However, every day we see in humans, cows, pigs, chickens and everywhere else we look organisms faithfully reproduce themselves with progeny like themselves.
Exactly like themselves? Really?
You read it and post the strongest proof of evolution on this thread if you like and we will discuss it. However, let me tell you that speciation is not evolution. Only when you have a new more complex species arising from a less complex one do you have evolution.
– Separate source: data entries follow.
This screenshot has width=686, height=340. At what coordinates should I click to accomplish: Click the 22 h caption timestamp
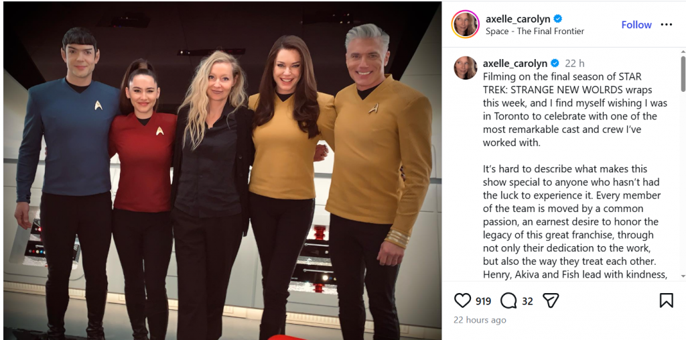[575, 64]
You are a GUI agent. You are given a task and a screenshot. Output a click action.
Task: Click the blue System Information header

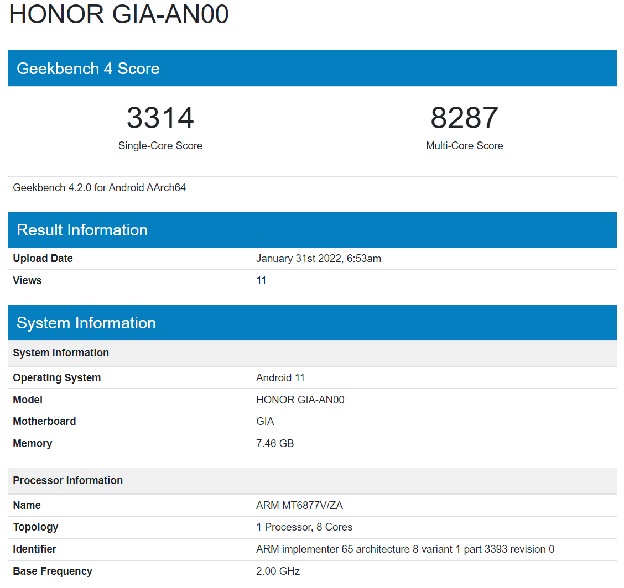[x=86, y=323]
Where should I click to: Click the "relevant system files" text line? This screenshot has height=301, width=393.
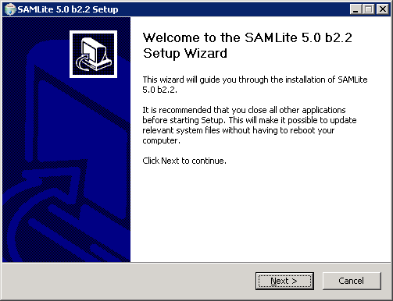pos(238,130)
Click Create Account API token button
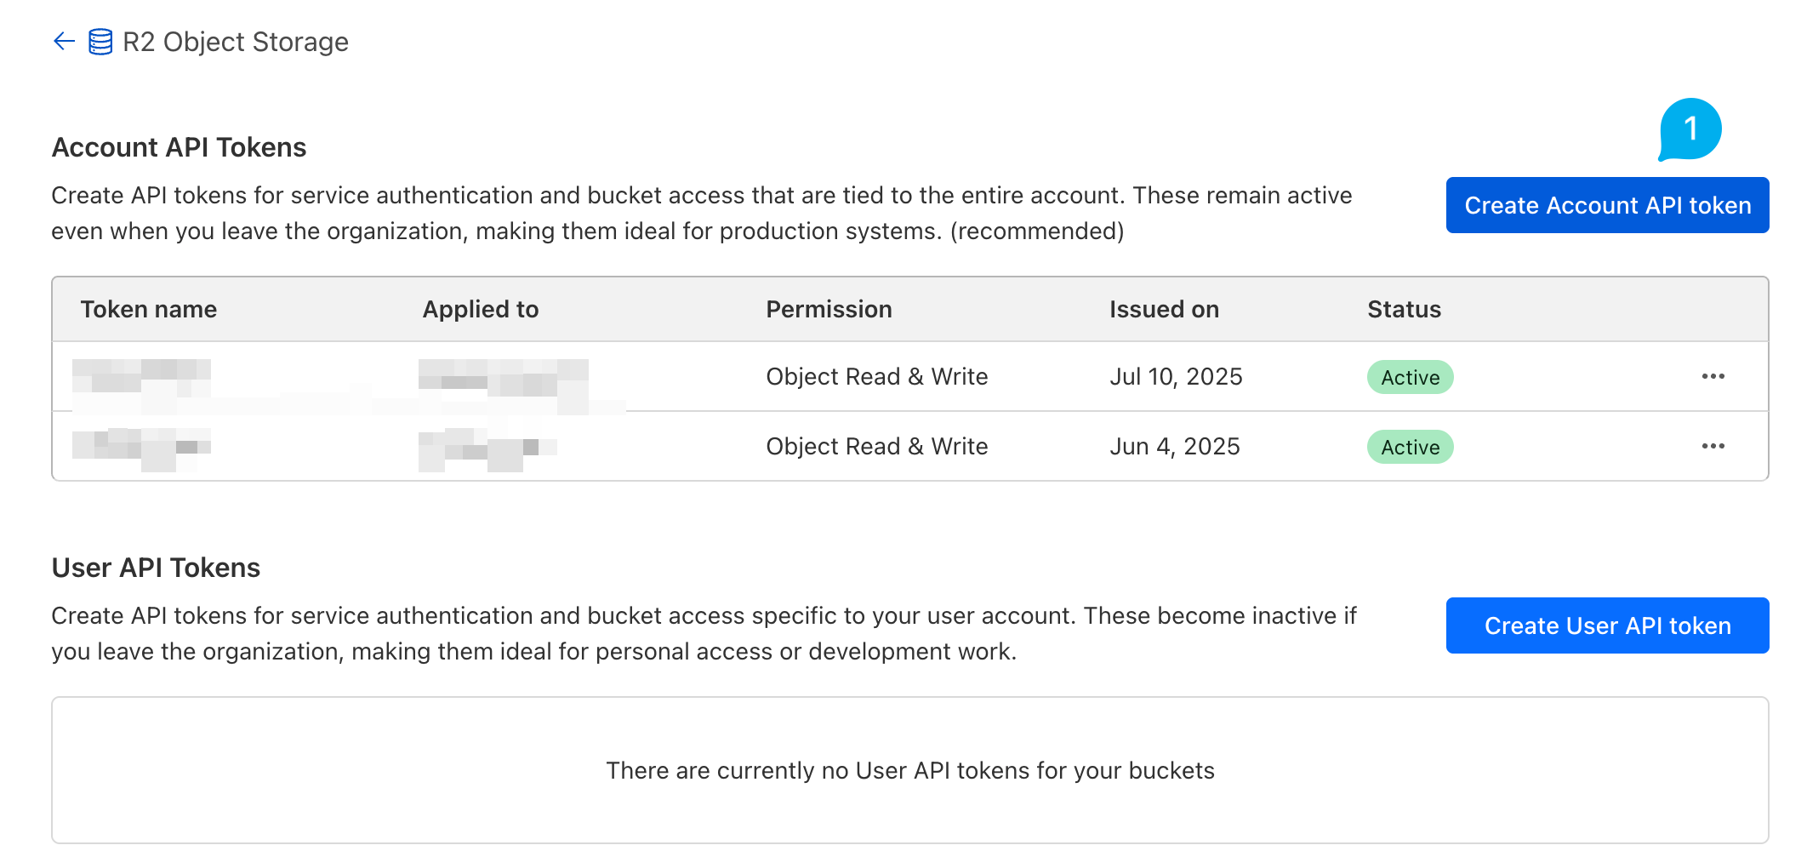The width and height of the screenshot is (1807, 868). click(x=1607, y=205)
This is necessary because to get from a single celled bacteria to man you need increased complexity.
From the TrueOrigins.org website, a rebuttal to the TalkOrigins article: Here
For those who don't wish to go there, here's the rebuttal:
As for the Observed Instances of Speciation FAQ (the reading of which is encouraged by this writer), after one goes to the trouble of digesting all the preliminary verbiage, all the speciation examples given fall into one of two categories:
new species that are new to man, but whose newness remains equivocal in light of observed genetic variation vs. genetic change (as discussed above), and/or because a species of unknown age is being observed by man for the first time.
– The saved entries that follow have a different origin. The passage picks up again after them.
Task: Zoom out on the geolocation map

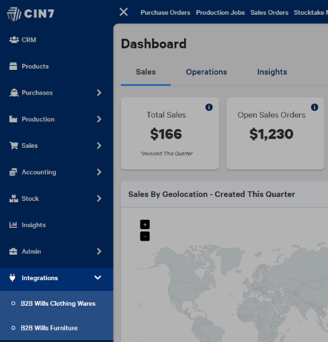Action: (145, 237)
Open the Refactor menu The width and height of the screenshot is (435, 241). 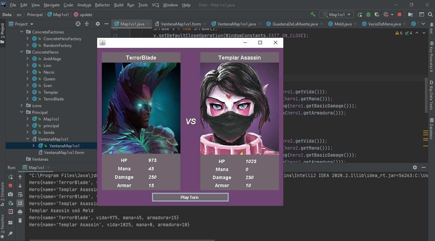102,5
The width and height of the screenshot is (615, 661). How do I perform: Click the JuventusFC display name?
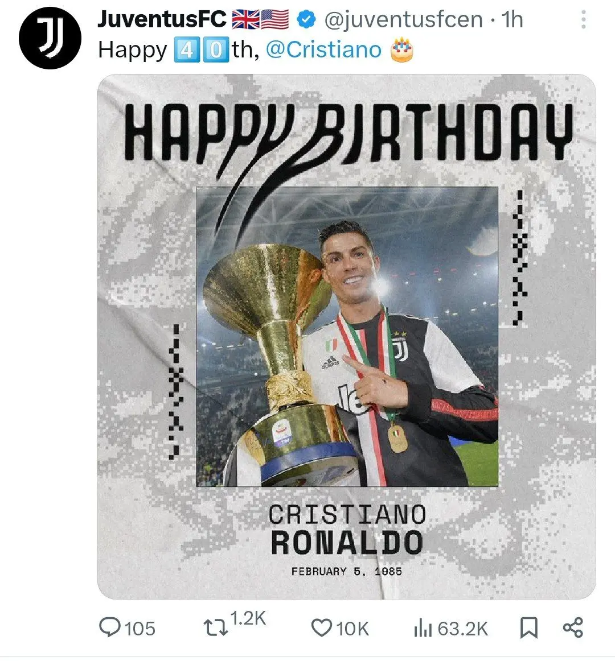point(162,20)

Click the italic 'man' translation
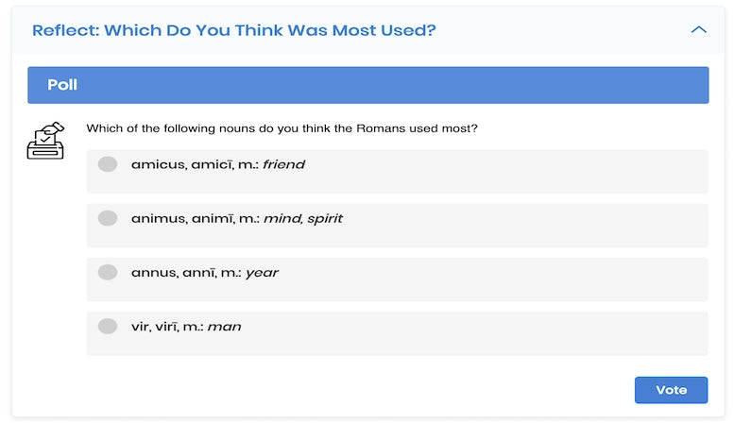point(224,327)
new species whose appearance was deliberately and artificially brought about by the efforts of intelligent human manipulation, and whose status as new species remain unequivocally consequential to laboratory experiments rather than natural processes.
In neither of the above examples cited by Isaak was the natural (i.e., unaided) generation of a new species accomplished or observed, in which an unequivocally new trait was obtained (i.e., new genetic information created) and carried forward within a population of organisms. In other words, these are not examples of macro-evolutionary speciationthey are examples of human discovery and/or genetic manipulation and/or natural genetic recombination. They serve to confirm the observable nature of genetic variation, while saying absolutely nothing in support of Darwinian macro-evolution, which postulates not just variations within a type of organism but the emergence of entirely new organisms.
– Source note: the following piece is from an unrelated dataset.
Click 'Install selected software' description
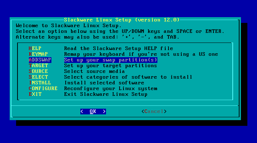257x143 pixels. [x=104, y=83]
Definitions of species and (therefore) speciation remain many and varied, and by most modern definitions, certain changes within organism populations do indeed qualify as speciation eventsyet even after many decades of study, there remains no solid evidence that an increase in both quality and quantity of genetic information (as required for a macro-evolutionary speciation event) has happened or could happen.
Hope this helps to clear-up your confusion.